#### Written problem
Decide whether each statement below agrees with the game review, answering yes or no for each and quoting the words from the review that settle it.
1. The Merlin trials come in a wide range of distinct versions.
2. Wildlife found outside the settlements can be captured for the vivarium.
3. Exploring Hogwarts and the lands outside is described as probably the best thing about the game.

#### Selected excerpt
::::::::

Where to begin with such a contested release? By saying I just found out that this is the same studio that made Dragon Ball Z Sagas. Do with that information what you will.

Exploring Hogwarts and the lands outside are probably the best thing about it. Hogwarts has a large amount of activities and simple puzzles to do with the main story trials having more difficult ones for at least someone as puzzle inept as me, conversations and flavor encounters to experience such as the humming knight, and more secrets than you could shake your wand at. Outside its a lot of nice vistas such as green hills, sparsely forested areas, the rather dreary coast and the forbidden forest with hamlets dotting your way down the roads. You'll find your fair share of enemy encounters outside of the settlements along with various simple Merlin trials and wildlife you can capture for your vivarium for resources. Unfortunately the Merlin trials have about as much variety as the korok puzzles in botw. You have about 7 or 8 versions and things are just placed more spaced out to "change it up". I don't go "wow" often but when I was riding the hippogriff over the water, it was definitely a beautiful site.

::::::::

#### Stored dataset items
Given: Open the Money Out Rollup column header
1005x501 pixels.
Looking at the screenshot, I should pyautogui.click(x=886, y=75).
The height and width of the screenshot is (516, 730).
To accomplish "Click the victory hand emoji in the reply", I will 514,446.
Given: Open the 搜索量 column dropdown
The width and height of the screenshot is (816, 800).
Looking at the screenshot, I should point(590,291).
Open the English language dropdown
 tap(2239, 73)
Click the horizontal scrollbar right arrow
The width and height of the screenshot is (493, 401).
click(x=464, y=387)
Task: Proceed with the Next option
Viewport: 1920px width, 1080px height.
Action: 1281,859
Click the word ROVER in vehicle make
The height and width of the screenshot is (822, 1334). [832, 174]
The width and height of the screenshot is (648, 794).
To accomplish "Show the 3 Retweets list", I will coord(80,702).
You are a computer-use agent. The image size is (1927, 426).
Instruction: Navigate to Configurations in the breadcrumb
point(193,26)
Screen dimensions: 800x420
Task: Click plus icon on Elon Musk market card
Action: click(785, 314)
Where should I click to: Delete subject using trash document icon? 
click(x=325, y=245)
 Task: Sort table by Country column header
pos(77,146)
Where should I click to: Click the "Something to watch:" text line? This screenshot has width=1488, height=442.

::::::::

#### Task response
1. No: "Unfortunately the Merlin trials have about as much variety as the korok puzzles in botw. You have about 7 or 8 versions"
2. Yes: "wildlife you can capture for your vivarium for resources"
3. Yes: "Exploring Hogwarts and the lands outside are probably the best thing about it."